§ Entries shown:

------------------------------

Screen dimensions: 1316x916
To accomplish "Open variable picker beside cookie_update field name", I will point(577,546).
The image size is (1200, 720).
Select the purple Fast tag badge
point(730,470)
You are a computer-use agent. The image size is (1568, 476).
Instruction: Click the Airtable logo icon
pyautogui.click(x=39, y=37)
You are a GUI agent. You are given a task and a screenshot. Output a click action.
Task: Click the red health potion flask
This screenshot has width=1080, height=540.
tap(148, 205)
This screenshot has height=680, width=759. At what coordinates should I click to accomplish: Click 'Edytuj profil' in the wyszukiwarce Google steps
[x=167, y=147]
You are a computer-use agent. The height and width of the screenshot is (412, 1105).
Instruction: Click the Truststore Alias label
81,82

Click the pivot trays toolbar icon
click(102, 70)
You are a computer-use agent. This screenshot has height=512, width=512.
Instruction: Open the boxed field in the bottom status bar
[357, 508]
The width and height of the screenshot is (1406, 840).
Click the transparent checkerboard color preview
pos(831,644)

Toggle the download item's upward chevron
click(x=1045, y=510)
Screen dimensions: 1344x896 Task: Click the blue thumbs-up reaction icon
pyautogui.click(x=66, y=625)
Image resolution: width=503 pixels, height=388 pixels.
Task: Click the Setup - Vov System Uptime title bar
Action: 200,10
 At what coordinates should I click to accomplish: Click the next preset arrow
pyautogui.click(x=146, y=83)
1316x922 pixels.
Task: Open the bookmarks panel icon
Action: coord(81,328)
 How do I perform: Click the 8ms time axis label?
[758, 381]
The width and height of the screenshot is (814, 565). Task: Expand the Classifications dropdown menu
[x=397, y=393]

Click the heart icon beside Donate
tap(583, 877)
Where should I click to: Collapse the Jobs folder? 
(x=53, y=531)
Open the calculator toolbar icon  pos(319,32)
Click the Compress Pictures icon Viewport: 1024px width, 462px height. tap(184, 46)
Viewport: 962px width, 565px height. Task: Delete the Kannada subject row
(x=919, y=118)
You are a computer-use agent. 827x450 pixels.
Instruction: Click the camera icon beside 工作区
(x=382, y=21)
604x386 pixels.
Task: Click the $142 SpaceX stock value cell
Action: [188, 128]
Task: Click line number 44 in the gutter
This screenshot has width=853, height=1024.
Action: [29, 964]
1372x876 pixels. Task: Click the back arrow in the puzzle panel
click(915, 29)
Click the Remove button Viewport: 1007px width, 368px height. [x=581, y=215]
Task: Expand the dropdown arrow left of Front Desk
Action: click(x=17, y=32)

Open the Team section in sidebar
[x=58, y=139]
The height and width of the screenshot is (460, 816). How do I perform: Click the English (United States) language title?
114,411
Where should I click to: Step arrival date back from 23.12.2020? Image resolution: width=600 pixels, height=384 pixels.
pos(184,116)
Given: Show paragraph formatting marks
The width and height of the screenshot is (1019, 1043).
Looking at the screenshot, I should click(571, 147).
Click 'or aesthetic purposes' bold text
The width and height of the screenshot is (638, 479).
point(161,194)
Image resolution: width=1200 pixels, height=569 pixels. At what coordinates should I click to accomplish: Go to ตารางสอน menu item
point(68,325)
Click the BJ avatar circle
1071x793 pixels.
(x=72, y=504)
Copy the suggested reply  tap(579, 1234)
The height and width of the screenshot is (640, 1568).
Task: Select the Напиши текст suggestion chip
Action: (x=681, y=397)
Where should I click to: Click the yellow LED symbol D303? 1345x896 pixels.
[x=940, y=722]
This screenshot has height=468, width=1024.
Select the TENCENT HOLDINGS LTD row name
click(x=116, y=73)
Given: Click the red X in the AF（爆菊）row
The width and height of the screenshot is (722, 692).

------------------------------

Rewrite the data from the line that has "The image size is (1200, 720)." through the line that has "[x=167, y=147]", replacing "health potion" with "mana potion" and keeping everything else the same.

§ Result of this exercise:
The image size is (1200, 720).
Select the purple Fast tag badge
point(730,470)
You are a computer-use agent. The image size is (1568, 476).
Instruction: Click the Airtable logo icon
pyautogui.click(x=39, y=37)
You are a GUI agent. You are given a task and a screenshot. Output a click action.
Task: Click the red mana potion flask
This screenshot has width=1080, height=540.
tap(148, 205)
This screenshot has height=680, width=759. At what coordinates should I click to accomplish: Click 'Edytuj profil' in the wyszukiwarce Google steps
[x=167, y=147]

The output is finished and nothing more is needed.